■ RECORDS FOR THIS EXERCISE ■
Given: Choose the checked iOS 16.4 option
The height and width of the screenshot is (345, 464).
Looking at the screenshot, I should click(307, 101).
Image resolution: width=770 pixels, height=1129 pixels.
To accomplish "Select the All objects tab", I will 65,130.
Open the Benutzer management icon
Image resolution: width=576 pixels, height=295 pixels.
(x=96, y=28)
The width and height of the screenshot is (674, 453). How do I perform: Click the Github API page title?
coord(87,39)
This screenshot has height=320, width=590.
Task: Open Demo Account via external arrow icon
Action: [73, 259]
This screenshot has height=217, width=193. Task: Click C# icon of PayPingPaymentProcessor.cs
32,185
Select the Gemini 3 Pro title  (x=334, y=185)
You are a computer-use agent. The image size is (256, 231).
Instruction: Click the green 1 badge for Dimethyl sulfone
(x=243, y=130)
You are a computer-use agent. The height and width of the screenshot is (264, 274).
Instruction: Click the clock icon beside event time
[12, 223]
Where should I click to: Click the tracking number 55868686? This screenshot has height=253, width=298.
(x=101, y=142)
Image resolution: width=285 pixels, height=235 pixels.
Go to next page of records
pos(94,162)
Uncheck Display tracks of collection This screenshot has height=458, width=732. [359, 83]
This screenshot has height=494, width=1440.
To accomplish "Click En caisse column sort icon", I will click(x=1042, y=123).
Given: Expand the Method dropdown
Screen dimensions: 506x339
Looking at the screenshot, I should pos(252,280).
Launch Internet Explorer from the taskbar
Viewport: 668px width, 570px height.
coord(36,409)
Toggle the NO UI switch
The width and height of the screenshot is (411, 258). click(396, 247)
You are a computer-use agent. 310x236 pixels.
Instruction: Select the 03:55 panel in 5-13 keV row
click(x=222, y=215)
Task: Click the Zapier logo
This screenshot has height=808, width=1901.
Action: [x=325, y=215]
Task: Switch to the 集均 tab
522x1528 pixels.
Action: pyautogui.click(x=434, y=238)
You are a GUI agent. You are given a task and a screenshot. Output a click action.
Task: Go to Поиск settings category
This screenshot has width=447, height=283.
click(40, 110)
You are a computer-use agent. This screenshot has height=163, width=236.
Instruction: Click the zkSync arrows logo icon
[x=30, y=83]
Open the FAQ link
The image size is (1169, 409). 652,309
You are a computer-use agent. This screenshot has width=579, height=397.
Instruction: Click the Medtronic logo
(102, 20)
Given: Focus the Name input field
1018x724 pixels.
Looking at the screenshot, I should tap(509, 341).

■ DIRECTIONS FOR THIS TASK ■
Copy the listing in full, and keep every word exactly as it is.

■ WORKED SOLUTION ■
Given: Choose the checked iOS 16.4 option
The height and width of the screenshot is (345, 464).
Looking at the screenshot, I should click(307, 101).
Image resolution: width=770 pixels, height=1129 pixels.
To accomplish "Select the All objects tab", I will 65,130.
Open the Benutzer management icon
Image resolution: width=576 pixels, height=295 pixels.
(x=96, y=28)
The width and height of the screenshot is (674, 453). How do I perform: Click the Github API page title?
coord(87,39)
This screenshot has height=320, width=590.
Task: Open Demo Account via external arrow icon
Action: [73, 259]
This screenshot has height=217, width=193. Task: Click C# icon of PayPingPaymentProcessor.cs
32,185
Select the Gemini 3 Pro title  (x=334, y=185)
You are a computer-use agent. The image size is (256, 231).
Instruction: Click the green 1 badge for Dimethyl sulfone
(x=243, y=130)
You are a computer-use agent. The height and width of the screenshot is (264, 274).
Instruction: Click the clock icon beside event time
[12, 223]
Where should I click to: Click the tracking number 55868686? This screenshot has height=253, width=298.
(x=101, y=142)
Image resolution: width=285 pixels, height=235 pixels.
Go to next page of records
pos(94,162)
Uncheck Display tracks of collection This screenshot has height=458, width=732. [359, 83]
This screenshot has height=494, width=1440.
To accomplish "Click En caisse column sort icon", I will click(x=1042, y=123).
Given: Expand the Method dropdown
Screen dimensions: 506x339
Looking at the screenshot, I should pos(252,280).
Launch Internet Explorer from the taskbar
Viewport: 668px width, 570px height.
coord(36,409)
Toggle the NO UI switch
The width and height of the screenshot is (411, 258). click(396, 247)
You are a computer-use agent. 310x236 pixels.
Instruction: Select the 03:55 panel in 5-13 keV row
click(x=222, y=215)
Task: Click the Zapier logo
This screenshot has height=808, width=1901.
Action: [x=325, y=215]
Task: Switch to the 集均 tab
522x1528 pixels.
Action: pyautogui.click(x=434, y=238)
You are a GUI agent. You are given a task and a screenshot. Output a click action.
Task: Go to Поиск settings category
This screenshot has width=447, height=283.
click(40, 110)
You are a computer-use agent. This screenshot has height=163, width=236.
Instruction: Click the zkSync arrows logo icon
[x=30, y=83]
Open the FAQ link
The image size is (1169, 409). 652,309
You are a computer-use agent. This screenshot has width=579, height=397.
Instruction: Click the Medtronic logo
(102, 20)
Given: Focus the Name input field
1018x724 pixels.
Looking at the screenshot, I should tap(509, 341).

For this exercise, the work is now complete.